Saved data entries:
——————

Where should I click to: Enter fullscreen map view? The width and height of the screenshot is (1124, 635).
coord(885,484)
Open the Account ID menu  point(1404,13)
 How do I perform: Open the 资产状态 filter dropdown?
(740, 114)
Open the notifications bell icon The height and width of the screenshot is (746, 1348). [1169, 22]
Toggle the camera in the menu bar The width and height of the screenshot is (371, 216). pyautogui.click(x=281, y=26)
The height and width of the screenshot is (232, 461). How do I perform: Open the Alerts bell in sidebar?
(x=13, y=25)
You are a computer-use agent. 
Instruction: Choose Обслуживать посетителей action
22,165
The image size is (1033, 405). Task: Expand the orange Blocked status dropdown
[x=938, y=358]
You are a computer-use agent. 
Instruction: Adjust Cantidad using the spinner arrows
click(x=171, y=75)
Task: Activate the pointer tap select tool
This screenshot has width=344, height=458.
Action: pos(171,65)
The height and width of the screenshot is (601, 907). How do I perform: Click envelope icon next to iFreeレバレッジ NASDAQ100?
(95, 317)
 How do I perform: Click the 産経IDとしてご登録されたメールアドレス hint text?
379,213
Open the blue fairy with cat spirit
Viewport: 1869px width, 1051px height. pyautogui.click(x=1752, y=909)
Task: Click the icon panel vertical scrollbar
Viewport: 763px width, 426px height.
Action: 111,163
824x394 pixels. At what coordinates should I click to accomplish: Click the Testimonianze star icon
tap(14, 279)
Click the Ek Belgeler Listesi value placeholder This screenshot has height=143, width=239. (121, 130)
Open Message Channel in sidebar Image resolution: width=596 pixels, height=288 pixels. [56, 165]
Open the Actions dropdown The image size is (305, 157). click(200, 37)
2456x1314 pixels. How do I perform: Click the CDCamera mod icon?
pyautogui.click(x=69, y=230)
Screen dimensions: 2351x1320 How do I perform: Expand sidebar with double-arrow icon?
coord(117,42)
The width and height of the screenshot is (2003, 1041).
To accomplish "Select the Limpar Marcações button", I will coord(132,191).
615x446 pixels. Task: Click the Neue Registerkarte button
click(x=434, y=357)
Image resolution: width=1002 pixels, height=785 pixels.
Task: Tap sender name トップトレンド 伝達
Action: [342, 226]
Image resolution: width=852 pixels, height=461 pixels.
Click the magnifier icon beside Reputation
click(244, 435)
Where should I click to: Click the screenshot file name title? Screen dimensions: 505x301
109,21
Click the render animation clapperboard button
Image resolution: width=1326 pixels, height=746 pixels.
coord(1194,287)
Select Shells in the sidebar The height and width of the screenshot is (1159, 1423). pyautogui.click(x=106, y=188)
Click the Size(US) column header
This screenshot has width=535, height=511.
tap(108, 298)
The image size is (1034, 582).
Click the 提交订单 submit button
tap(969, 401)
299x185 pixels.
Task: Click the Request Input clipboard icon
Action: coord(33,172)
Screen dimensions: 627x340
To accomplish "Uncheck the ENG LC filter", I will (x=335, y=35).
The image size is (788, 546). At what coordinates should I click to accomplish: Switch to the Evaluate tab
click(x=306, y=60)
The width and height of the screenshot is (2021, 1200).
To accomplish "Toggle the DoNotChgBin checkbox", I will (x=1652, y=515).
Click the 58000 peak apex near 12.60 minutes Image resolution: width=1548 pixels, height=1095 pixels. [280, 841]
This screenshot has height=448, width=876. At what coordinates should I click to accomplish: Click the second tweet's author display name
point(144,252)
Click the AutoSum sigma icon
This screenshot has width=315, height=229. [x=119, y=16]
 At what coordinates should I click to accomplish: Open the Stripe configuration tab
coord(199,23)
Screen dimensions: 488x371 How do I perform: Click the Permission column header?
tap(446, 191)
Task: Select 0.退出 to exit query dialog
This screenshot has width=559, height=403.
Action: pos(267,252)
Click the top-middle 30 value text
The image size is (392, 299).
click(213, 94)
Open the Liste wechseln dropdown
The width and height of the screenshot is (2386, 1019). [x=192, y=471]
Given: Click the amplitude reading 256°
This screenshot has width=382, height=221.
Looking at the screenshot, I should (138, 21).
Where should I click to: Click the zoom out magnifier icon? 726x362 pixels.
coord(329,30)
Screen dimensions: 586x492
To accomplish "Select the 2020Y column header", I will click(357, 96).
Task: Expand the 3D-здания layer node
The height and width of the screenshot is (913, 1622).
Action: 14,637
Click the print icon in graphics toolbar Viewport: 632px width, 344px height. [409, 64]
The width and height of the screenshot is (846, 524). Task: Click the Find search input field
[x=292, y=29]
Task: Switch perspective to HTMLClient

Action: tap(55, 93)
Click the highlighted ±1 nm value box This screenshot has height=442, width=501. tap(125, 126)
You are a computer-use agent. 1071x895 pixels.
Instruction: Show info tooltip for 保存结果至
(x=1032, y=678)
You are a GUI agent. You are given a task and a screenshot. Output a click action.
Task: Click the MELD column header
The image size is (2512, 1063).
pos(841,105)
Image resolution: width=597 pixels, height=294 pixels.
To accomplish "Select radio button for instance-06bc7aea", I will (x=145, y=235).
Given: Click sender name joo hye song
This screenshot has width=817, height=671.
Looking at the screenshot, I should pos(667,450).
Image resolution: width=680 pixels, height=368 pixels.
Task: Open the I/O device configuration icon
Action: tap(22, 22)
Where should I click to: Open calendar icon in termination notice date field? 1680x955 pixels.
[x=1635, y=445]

——————

§ **Instructions for the task**
Copy out every line of the saved data entries verbatim, leaving nothing out.

§ **Solution to this task**
Where should I click to: Enter fullscreen map view? The width and height of the screenshot is (1124, 635).
coord(885,484)
Open the Account ID menu  point(1404,13)
 How do I perform: Open the 资产状态 filter dropdown?
(740, 114)
Open the notifications bell icon The height and width of the screenshot is (746, 1348). [1169, 22]
Toggle the camera in the menu bar The width and height of the screenshot is (371, 216). pyautogui.click(x=281, y=26)
The height and width of the screenshot is (232, 461). How do I perform: Open the Alerts bell in sidebar?
(x=13, y=25)
You are a computer-use agent. 
Instruction: Choose Обслуживать посетителей action
22,165
The image size is (1033, 405). Task: Expand the orange Blocked status dropdown
[x=938, y=358]
You are a computer-use agent. 
Instruction: Adjust Cantidad using the spinner arrows
click(x=171, y=75)
Task: Activate the pointer tap select tool
This screenshot has width=344, height=458.
Action: pos(171,65)
The height and width of the screenshot is (601, 907). How do I perform: Click envelope icon next to iFreeレバレッジ NASDAQ100?
(95, 317)
 How do I perform: Click the 産経IDとしてご登録されたメールアドレス hint text?
379,213
Open the blue fairy with cat spirit
Viewport: 1869px width, 1051px height. pyautogui.click(x=1752, y=909)
Task: Click the icon panel vertical scrollbar
Viewport: 763px width, 426px height.
Action: 111,163
824x394 pixels. At what coordinates should I click to accomplish: Click the Testimonianze star icon
tap(14, 279)
Click the Ek Belgeler Listesi value placeholder This screenshot has height=143, width=239. (121, 130)
Open Message Channel in sidebar Image resolution: width=596 pixels, height=288 pixels. [56, 165]
Open the Actions dropdown The image size is (305, 157). click(200, 37)
2456x1314 pixels. How do I perform: Click the CDCamera mod icon?
pyautogui.click(x=69, y=230)
Screen dimensions: 2351x1320 How do I perform: Expand sidebar with double-arrow icon?
coord(117,42)
The width and height of the screenshot is (2003, 1041).
To accomplish "Select the Limpar Marcações button", I will coord(132,191).
615x446 pixels. Task: Click the Neue Registerkarte button
click(x=434, y=357)
Image resolution: width=1002 pixels, height=785 pixels.
Task: Tap sender name トップトレンド 伝達
Action: [342, 226]
Image resolution: width=852 pixels, height=461 pixels.
Click the magnifier icon beside Reputation
click(244, 435)
Where should I click to: Click the screenshot file name title? Screen dimensions: 505x301
109,21
Click the render animation clapperboard button
Image resolution: width=1326 pixels, height=746 pixels.
coord(1194,287)
Select Shells in the sidebar The height and width of the screenshot is (1159, 1423). pyautogui.click(x=106, y=188)
Click the Size(US) column header
This screenshot has width=535, height=511.
tap(108, 298)
The image size is (1034, 582).
Click the 提交订单 submit button
tap(969, 401)
299x185 pixels.
Task: Click the Request Input clipboard icon
Action: coord(33,172)
Screen dimensions: 627x340
To accomplish "Uncheck the ENG LC filter", I will (x=335, y=35).
The image size is (788, 546). At what coordinates should I click to accomplish: Switch to the Evaluate tab
click(x=306, y=60)
The width and height of the screenshot is (2021, 1200).
To accomplish "Toggle the DoNotChgBin checkbox", I will (x=1652, y=515).
Click the 58000 peak apex near 12.60 minutes Image resolution: width=1548 pixels, height=1095 pixels. [280, 841]
This screenshot has height=448, width=876. At what coordinates should I click to accomplish: Click the second tweet's author display name
point(144,252)
Click the AutoSum sigma icon
This screenshot has width=315, height=229. [x=119, y=16]
 At what coordinates should I click to accomplish: Open the Stripe configuration tab
coord(199,23)
Screen dimensions: 488x371 How do I perform: Click the Permission column header?
tap(446, 191)
Task: Select 0.退出 to exit query dialog
This screenshot has width=559, height=403.
Action: pos(267,252)
Click the top-middle 30 value text
The image size is (392, 299).
click(213, 94)
Open the Liste wechseln dropdown
The width and height of the screenshot is (2386, 1019). [x=192, y=471]
Given: Click the amplitude reading 256°
This screenshot has width=382, height=221.
Looking at the screenshot, I should (138, 21).
Where should I click to: Click the zoom out magnifier icon? 726x362 pixels.
coord(329,30)
Screen dimensions: 586x492
To accomplish "Select the 2020Y column header", I will click(357, 96).
Task: Expand the 3D-здания layer node
The height and width of the screenshot is (913, 1622).
Action: 14,637
Click the print icon in graphics toolbar Viewport: 632px width, 344px height. [409, 64]
The width and height of the screenshot is (846, 524). Task: Click the Find search input field
[x=292, y=29]
Task: Switch perspective to HTMLClient

Action: tap(55, 93)
Click the highlighted ±1 nm value box This screenshot has height=442, width=501. tap(125, 126)
You are a computer-use agent. 1071x895 pixels.
Instruction: Show info tooltip for 保存结果至
(x=1032, y=678)
You are a GUI agent. You are given a task and a screenshot. Output a click action.
Task: Click the MELD column header
The image size is (2512, 1063).
pos(841,105)
Image resolution: width=597 pixels, height=294 pixels.
To accomplish "Select radio button for instance-06bc7aea", I will (x=145, y=235).
Given: Click sender name joo hye song
This screenshot has width=817, height=671.
Looking at the screenshot, I should pos(667,450).
Image resolution: width=680 pixels, height=368 pixels.
Task: Open the I/O device configuration icon
Action: tap(22, 22)
Where should I click to: Open calendar icon in termination notice date field? 1680x955 pixels.
[x=1635, y=445]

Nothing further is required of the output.